Carrie took the parcel to her office and closed the door. She rarely closed her door but it was early, no one would need her. The parcel was from Donald and he must have delivered it to the school himself, the postal service didn't deliver parcels cheap and not even her mom, who she never saw any more, sent parcels, it was very exciting to have something to unwrap. She cut the string and unwrapped the brown paper carefully to find a thick leather notebook inside.

The book's pages were full of photographs, picture cards, ticket stubs and drawings, the book was colourful and beautiful and it was full of words. Carrie flicked through the pages not knowing where to start, it was too much, she closed it and put it down on her desk. There was a note in the remains of the brown paper packaging, she unfolded it and read it.

'Dear Carrie, I kept this diary when I was 21 so forgive any pretentious thought that might be scrawled on these pages. I spent the year between my undergrad and my masters interailing through Europe. (You paid a set price and could travel on all the railroads over there) I managed to get to India too, so yes, I did see an elephant or two. In the diary I checked and the idiot boy who wrote it describes the elephants as "truly majestic beings that instead of frightening with their size, radiate a calm serenity that a hundred hours of yoga wouldn't touch on." Jeez-oh, I don't know where I thought I'd get with a degree in Arts and Humanities, no wonder your dad thought I was a fool… Anyway, give it a read, I don't know if it's a step up or a step down from your comic book, you be the judge.'

Carrie sat down and opened his diary, before reading his note she had flicked through the pages and not really taken in the photographs. Lots of them were of him; tall and thin with a head full of thick sandy hair, she hadn't connected it. Even her earliest memories of Donald's family, from sitting in her dad's office after school was over and looking out of the window, seeing him pick his daughter up when he must have been touching forty Donald had looked the same as he did now, as though he'd been fifty his entire life. It seemed there had been a time when he was young.

Carrie looked through the book slower this time, leaning over its crisp pages she looked at every photo, every postcard and every drawing. She still didn't read the words, she would do that at home that evening when she didn't have lessons to plan and children to look after, but she couldn't help wanting to see all his memories, things she'd never seen, things that didn't exist any more.

The buildings of Europe were captivating, she'd seen pictures before but seeing them with Donald and his friends standing, sitting, lounging at the steps of great palaces, cathedrals and thousand year old ruins, seeing someone she knew smiling, posing, eating ice cream… It made her cry.
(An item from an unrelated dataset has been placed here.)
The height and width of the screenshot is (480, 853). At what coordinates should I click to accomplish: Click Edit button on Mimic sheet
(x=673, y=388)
Carrie felt the tears fall from her eyes before she felt the emotions pull at her brain and her heart. She wondered if her parents had been right to keep her from their memories of a better world, the kids in her class were certainly happier in ignorance. No one asked why things were the way they were because no one had any concept of the dead world in Donald's scrapbook. But she did not feel sad because she didn't have that world, she felt sad that no one had that world but that wasn't what was upsetting her. She felt sad for Donald that he wasn't like the rest of them, he wasn't blissfully ignorant, but she also felt happy, she was glad to know him, he didn't have a bad attitude, he had an unbelievably good attitude.
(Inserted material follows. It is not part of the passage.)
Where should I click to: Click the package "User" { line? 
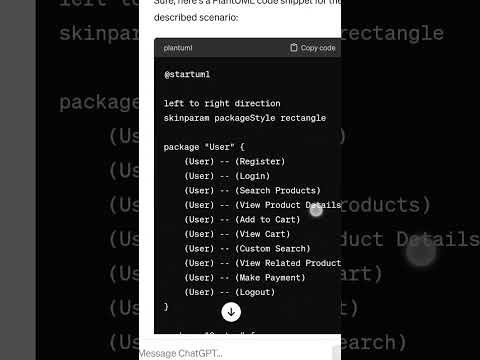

She knew the reason her parents didn't talk about the world as it had been was because it depressed and scared them that their world was dying. But Donald had had no problem in giving her his memories when she had asked and his note had been good-humored as always. She knew he was not comfortable being on his own, but he was definitely not a sad man, he wasn't afraid either, just concerned for his family and now for some reason, she supposed because she'd been the first person he'd spoken to, now he was concerned for her too. Perhaps it was just the only way he knew to escape from letting himself become frightened.